### MATERIAL TO PROCESS

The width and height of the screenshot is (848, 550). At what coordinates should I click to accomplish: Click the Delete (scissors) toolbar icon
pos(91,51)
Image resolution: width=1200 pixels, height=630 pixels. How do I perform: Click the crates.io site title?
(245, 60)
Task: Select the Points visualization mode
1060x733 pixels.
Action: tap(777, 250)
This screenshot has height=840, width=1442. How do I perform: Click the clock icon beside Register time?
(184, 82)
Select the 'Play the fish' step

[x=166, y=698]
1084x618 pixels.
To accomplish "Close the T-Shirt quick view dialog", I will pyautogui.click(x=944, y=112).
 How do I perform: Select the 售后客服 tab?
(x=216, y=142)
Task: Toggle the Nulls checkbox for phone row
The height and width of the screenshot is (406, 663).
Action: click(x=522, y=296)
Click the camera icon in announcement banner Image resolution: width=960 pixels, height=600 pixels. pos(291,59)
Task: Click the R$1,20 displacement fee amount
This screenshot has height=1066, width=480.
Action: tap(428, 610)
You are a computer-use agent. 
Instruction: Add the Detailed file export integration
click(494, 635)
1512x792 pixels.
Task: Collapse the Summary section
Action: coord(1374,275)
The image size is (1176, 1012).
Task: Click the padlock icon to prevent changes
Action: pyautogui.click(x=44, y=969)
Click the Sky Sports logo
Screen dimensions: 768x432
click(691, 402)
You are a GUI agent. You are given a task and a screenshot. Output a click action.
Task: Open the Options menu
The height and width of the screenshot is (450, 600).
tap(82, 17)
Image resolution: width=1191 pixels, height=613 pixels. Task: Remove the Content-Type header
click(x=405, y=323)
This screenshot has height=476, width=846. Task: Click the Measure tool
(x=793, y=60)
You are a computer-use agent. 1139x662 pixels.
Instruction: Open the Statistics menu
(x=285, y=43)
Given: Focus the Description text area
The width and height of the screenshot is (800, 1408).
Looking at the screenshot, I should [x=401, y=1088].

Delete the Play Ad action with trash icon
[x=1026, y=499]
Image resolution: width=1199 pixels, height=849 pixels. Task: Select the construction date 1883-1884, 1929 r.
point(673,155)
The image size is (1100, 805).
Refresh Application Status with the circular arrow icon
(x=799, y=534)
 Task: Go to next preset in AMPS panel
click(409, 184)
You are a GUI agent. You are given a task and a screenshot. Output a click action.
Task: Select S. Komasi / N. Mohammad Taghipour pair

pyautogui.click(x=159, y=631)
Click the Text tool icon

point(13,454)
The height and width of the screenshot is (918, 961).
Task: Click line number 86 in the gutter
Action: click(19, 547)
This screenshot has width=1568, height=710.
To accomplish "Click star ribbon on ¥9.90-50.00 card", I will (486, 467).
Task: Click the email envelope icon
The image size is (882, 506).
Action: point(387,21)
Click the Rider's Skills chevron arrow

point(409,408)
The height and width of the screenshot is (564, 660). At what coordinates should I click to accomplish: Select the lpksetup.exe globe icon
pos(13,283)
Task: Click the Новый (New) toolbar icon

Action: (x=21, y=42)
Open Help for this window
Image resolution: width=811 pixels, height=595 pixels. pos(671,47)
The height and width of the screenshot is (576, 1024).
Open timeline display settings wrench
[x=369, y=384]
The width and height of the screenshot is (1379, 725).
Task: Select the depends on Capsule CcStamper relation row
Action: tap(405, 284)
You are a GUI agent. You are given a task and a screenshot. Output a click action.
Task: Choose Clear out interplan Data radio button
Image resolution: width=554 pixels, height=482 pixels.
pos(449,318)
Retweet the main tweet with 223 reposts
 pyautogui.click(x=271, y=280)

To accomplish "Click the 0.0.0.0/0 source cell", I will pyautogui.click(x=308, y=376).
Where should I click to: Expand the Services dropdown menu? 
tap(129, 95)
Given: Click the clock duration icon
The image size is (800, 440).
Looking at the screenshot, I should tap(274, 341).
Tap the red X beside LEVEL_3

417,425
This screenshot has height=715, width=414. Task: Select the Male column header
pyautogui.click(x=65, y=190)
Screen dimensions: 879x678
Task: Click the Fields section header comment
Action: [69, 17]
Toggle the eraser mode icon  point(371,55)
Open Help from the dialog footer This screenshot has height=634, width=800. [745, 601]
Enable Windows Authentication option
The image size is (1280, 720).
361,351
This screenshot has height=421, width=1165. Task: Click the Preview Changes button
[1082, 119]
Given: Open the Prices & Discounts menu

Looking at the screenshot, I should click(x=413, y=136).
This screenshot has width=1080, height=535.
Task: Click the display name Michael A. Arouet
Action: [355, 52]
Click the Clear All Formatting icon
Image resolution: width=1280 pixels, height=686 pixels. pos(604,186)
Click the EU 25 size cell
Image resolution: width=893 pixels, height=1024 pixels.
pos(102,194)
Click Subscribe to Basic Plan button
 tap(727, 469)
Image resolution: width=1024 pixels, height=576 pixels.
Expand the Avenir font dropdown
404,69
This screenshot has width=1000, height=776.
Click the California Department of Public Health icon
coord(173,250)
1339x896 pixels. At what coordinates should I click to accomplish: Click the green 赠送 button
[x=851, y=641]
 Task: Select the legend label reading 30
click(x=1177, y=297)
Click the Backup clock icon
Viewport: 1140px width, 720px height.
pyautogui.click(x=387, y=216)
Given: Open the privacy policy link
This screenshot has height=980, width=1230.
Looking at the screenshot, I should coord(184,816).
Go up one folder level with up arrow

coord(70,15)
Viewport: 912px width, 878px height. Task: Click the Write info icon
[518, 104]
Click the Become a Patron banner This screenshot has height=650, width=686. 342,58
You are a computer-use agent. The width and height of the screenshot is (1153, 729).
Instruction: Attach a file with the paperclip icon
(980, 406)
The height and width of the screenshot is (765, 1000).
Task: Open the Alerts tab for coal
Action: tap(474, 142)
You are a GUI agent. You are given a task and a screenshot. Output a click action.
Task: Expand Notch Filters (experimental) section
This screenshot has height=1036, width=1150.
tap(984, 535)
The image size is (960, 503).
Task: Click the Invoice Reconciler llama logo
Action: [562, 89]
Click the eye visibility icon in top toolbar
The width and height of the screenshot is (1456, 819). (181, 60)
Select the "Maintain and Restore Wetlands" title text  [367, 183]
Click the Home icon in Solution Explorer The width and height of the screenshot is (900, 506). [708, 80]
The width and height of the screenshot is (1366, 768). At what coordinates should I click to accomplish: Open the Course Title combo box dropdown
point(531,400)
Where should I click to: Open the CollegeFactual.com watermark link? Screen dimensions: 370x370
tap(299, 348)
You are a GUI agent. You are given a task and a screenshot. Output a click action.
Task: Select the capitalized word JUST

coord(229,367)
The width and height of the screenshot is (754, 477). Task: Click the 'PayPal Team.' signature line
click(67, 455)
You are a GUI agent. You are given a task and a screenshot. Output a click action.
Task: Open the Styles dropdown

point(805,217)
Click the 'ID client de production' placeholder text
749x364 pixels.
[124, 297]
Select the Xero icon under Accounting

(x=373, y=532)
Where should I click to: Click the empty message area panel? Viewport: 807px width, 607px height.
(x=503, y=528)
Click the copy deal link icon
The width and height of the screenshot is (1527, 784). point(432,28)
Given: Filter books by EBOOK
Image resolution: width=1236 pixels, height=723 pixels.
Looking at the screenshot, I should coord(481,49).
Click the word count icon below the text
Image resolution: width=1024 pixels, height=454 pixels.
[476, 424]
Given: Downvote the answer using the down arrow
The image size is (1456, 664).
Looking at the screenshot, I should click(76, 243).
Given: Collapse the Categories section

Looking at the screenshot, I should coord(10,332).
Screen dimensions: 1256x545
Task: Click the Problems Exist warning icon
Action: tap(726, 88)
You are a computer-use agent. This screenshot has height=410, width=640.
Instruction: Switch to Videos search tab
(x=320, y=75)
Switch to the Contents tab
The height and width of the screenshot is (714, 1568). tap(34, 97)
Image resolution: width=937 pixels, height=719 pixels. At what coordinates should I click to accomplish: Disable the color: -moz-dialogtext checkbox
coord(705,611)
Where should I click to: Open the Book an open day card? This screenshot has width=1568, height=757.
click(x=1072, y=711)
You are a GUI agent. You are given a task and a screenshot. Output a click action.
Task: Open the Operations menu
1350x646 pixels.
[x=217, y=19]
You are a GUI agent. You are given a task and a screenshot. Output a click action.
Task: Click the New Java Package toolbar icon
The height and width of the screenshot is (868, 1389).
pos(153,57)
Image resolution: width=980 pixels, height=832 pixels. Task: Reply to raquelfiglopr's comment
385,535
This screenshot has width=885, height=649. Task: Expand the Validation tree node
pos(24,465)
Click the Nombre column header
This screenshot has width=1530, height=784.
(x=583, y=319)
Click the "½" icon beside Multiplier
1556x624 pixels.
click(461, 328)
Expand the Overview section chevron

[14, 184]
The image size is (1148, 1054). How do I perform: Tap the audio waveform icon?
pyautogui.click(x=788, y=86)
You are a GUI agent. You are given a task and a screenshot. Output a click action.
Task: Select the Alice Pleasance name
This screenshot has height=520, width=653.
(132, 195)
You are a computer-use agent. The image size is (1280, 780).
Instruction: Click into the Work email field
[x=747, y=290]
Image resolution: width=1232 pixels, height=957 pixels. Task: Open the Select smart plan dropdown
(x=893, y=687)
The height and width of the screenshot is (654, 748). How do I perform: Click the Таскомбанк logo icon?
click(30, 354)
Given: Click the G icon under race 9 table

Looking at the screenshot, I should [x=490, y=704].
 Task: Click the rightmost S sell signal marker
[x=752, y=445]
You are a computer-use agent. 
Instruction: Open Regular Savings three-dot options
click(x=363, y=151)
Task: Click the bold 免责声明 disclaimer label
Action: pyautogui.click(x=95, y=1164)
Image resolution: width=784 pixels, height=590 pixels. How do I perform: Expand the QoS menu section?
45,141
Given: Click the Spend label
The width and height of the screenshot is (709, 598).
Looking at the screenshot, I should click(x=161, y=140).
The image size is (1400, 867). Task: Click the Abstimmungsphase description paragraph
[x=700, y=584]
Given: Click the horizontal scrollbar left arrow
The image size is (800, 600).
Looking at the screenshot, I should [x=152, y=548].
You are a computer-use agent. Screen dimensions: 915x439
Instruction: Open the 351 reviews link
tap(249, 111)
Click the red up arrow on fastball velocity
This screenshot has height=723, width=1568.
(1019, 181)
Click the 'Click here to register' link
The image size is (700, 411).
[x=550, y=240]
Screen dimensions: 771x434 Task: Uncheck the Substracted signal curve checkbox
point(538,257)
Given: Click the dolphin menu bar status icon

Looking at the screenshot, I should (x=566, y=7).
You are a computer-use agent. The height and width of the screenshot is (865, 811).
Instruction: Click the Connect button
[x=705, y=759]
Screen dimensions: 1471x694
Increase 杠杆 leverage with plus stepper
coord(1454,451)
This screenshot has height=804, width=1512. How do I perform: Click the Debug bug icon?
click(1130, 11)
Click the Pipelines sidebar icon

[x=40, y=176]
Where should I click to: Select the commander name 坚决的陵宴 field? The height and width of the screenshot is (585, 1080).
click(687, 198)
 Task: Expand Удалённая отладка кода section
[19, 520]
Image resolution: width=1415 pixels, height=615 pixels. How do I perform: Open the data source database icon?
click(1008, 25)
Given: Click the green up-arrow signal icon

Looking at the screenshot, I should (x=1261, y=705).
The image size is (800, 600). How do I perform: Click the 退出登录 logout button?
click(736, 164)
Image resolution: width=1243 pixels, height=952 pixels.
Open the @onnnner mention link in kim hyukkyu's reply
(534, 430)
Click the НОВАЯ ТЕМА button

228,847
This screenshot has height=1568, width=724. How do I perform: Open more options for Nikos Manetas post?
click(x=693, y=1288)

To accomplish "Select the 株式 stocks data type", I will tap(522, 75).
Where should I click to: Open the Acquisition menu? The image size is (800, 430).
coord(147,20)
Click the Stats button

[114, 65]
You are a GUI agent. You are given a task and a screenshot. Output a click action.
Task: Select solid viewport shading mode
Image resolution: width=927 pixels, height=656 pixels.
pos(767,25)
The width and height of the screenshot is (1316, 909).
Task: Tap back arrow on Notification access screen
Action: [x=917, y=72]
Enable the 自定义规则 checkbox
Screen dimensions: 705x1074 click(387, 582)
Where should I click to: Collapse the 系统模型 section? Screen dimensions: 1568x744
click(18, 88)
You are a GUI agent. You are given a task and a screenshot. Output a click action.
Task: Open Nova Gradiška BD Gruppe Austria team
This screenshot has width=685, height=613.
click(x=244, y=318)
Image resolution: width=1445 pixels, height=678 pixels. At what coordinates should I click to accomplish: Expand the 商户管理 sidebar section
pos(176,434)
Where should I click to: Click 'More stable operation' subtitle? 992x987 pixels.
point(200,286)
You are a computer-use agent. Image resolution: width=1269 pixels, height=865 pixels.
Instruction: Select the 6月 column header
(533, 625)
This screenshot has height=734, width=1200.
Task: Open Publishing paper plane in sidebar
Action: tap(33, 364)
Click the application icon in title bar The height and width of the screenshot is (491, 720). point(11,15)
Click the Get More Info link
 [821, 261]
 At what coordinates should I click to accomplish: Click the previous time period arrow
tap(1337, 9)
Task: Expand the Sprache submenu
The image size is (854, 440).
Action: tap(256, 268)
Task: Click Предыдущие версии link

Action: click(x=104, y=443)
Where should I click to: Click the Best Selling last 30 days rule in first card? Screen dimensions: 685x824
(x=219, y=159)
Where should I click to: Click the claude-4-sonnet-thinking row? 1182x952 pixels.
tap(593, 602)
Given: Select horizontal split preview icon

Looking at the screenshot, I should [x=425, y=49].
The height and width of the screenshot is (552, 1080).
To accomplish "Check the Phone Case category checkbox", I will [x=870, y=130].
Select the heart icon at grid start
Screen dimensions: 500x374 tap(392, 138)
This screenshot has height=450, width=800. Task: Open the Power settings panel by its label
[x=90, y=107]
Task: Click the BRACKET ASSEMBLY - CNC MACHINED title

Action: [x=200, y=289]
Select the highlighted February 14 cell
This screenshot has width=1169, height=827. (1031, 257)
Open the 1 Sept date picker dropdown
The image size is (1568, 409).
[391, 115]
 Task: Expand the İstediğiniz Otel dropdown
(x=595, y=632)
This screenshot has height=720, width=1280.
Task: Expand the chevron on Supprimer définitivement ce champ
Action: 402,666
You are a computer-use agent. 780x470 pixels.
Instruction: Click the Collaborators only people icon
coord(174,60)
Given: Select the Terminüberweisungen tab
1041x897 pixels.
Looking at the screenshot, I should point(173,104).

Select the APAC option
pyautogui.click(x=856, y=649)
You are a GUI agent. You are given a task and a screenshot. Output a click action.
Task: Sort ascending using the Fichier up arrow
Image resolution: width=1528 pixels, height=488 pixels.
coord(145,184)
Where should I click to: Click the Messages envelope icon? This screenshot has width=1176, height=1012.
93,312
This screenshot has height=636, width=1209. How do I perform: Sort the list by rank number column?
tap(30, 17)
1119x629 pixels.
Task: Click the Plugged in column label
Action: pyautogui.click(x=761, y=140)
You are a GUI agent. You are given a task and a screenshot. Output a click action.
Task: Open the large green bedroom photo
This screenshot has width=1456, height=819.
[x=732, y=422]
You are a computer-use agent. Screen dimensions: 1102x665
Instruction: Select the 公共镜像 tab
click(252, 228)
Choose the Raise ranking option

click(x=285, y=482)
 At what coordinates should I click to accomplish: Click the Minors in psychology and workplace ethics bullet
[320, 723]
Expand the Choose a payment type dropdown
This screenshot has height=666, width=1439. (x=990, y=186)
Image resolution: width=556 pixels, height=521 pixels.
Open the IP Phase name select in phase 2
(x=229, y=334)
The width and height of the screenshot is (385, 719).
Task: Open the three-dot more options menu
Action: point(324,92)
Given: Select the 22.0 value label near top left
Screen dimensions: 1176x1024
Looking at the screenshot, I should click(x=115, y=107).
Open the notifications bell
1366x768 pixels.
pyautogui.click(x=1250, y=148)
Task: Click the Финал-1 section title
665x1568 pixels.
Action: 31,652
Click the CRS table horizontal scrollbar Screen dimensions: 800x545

### WHAT THE TASK ASKS
In the records, locate each line holding the string "Toggle" and copy it.

### ANSWER SPACE
Task: Toggle the Nulls checkbox for phone row
Toggle the eraser mode icon  point(371,55)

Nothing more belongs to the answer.